The hemp industry is very young, and Horizon Hemp Seeds wants to be on its cutting edge.
In the next year, the company will focus on seed sales and crop yields, including exploring genetics and customizing strains of hemp for specific areas or results.
It also plans to open a processing facility to give farmers an outlet for their crops.
“Right now, that is the one thing in this industry that there’s not enough of, because it is such a new crop,” he said. “No one wants to grow anything that they can’t get rid of. So we want to be vertically integrated and be able to sell growers and famers our seed and say, ‘Hey, when you harvest this stuff, bring it right back to us.’”

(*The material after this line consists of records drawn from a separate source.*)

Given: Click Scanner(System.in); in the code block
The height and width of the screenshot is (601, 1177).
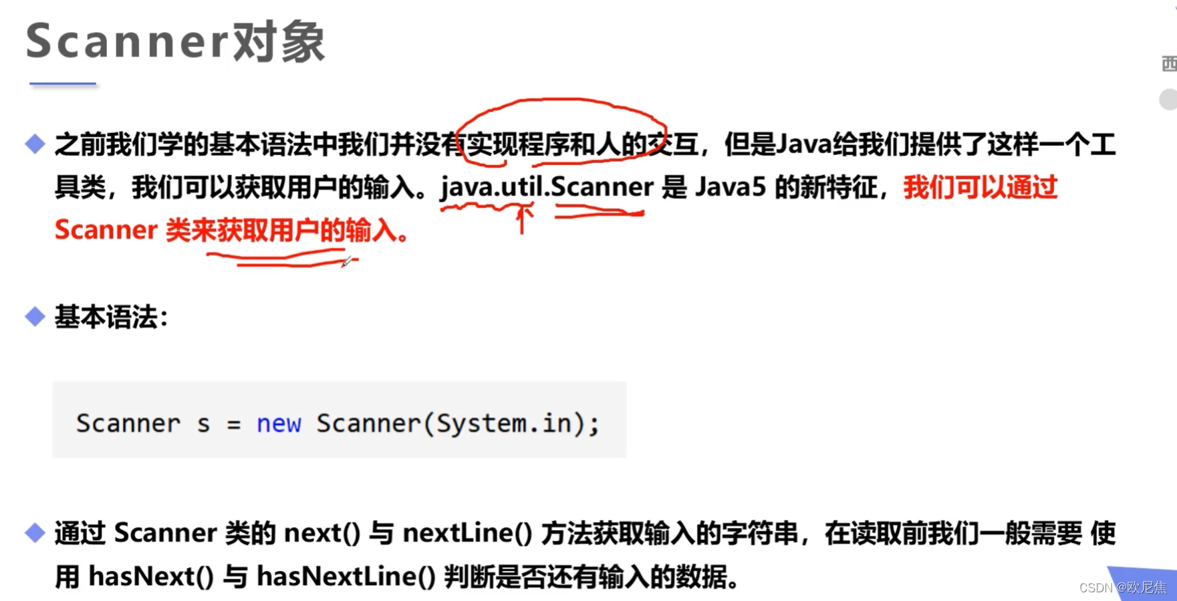Looking at the screenshot, I should 458,423.
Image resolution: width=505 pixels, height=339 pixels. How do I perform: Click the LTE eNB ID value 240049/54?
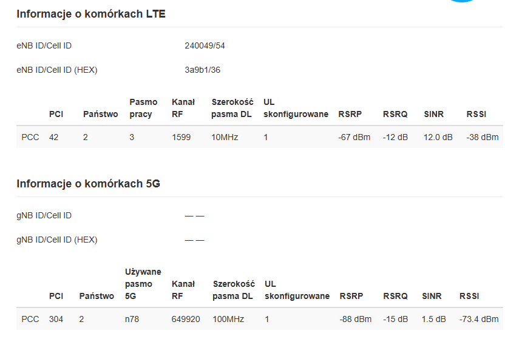pos(205,45)
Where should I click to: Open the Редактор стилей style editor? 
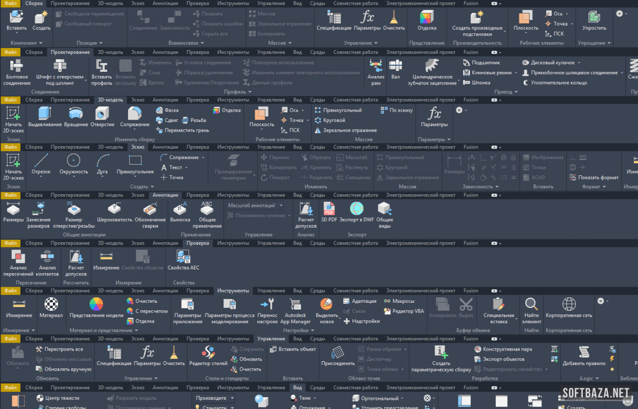[208, 353]
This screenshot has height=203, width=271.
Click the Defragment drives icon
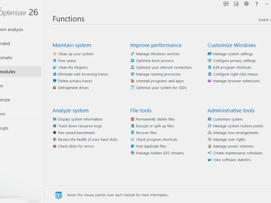coord(55,88)
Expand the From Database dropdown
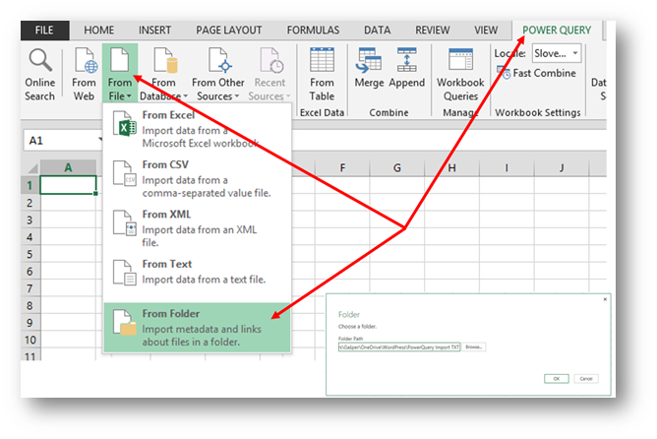Screen dimensions: 657x439 click(163, 74)
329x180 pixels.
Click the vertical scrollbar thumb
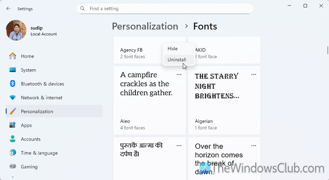pos(328,50)
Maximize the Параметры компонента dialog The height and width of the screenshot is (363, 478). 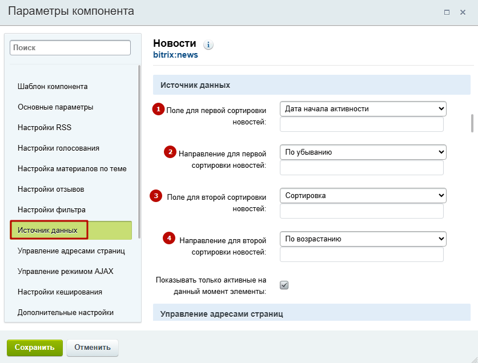point(447,12)
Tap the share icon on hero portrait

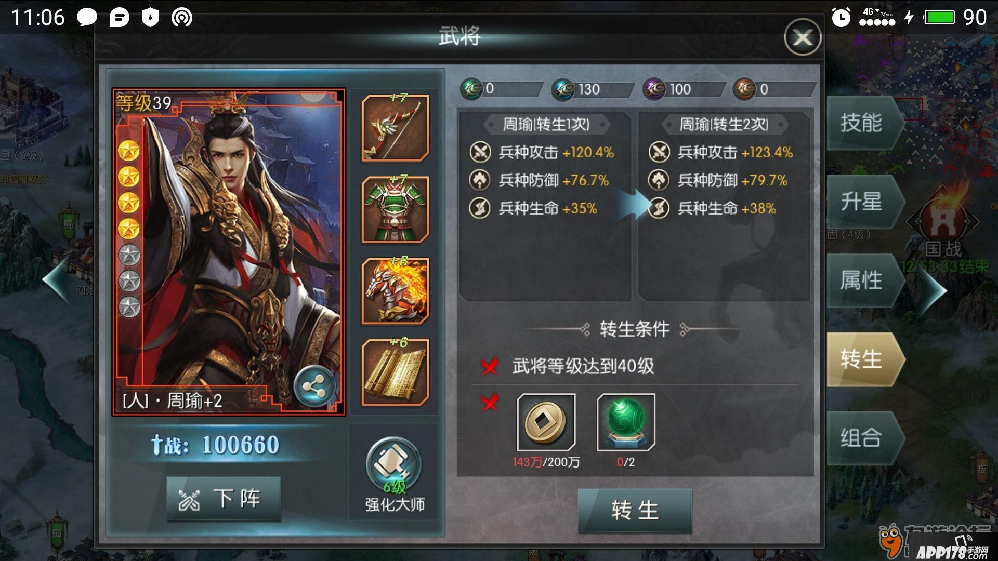tap(314, 387)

Horizon Hemp Seeds offers two variations of seeds, and both are dual purpose, meaning they’re bred to be used for both grain and fiber production.
Hemp grain seeds are used for myriad purposes, including medical, economical and environmental, but the fiber industry is much smaller. However, it’s on the rise, Dohmann said, and trials are currently underway nationwide to integrate the crop into many everyday products ranging from concrete and plastic to jeans.
During a question-and-answer segment following his talk, Dohmann was asked about the difference between industrial hemp and marijuana, both of which are varieties of the cannabis sativa plant.
Under federal law, hemp is defined as containing only 0.3% or less THC, the component that gives marijuana its psychoactive properties.
“You could smoke this stuff all day, all you’re going to get is a migraine,” Dohmann said.
Hot hemp refers to crops that, when tested and due purely to seed genetics, exceed that THC limit, he said. Tests on Horizon Hemp Seeds crops have come in at 0.016% and 0.0039% THC — far from the legal threshold.
“If you do go out and plant stuff and it gets hot in the field, you have to destroy the whole field (per federal law),” Dohmann said. “With us, you don’t even have to worry about coming close to that. Whatever you’re putting in the ground is going to be just fine.”
The Farmers Union convention wrapped up on Dec. 11.